**Source extract**:
- Born: February 9, 1932 Chicago, Illinois, U.S.
- Died: May 18, 2026 (aged 94) Syracuse, New York, U.S.
- Occupation: Art historian
- Spouse: Richard B. Lillich
- Awards: Guggenheim Fellowship (2007)

Academic background
- Alma mater: Oberlin College; Cornell University; Columbia University; ;
- Thesis: The Stained Glass of Saint-Père de Chartres (1969)

Academic work
- Discipline: Art historian
- Sub-discipline: Medieval stained glass
- Institutions: Syracuse University

= Meredith Lillich =

American art historian (1932–2026)

Meredith Parsons Lillich (February 9, 1932 – March 18, 2026) was an American art historian. She specialized in medieval stained glass, and wrote several books on the topic, including The Stained Glass of Saint-Père de Chartres (1978), Rainbow Like an Emerald (1991), and The Gothic Stained Glass of Reims Cathedral (2011). Lillich was a 2007 Guggenheim Fellow and was an Emeritus Professor of Art History at Syracuse University.

==Life and career==
Lillich was born in Chicago, Illinois, on February 9, 1932, the daughter of Allan D. Parsons. She obtained a BA from Oberlin College in 1953, and after studying art history as a 1953-1954 Fulbright Fellow at the Free University of Brussels, an MA from Cornell University in 1957. She later obtained a PhD from Columbia University in 1969; her doctoral dissertation was titled The Stained Glass of Saint-Père de Chartres.

**Requirements**:
a - According to the biography of Meredith Lillich, from which college did she receive her BA, and in what year?
b - Rewrite all of the records below, replacing "Vector type" with "Scalar type" and leaving everything else the same.

**Records from a data source**:

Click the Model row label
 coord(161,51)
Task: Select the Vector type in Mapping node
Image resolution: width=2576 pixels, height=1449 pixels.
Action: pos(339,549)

**Responses in order**:
a - Oberlin College, in 1953.

b -
Click the Model row label
 coord(161,51)
Task: Select the Scalar type in Mapping node
Image resolution: width=2576 pixels, height=1449 pixels.
Action: pos(339,549)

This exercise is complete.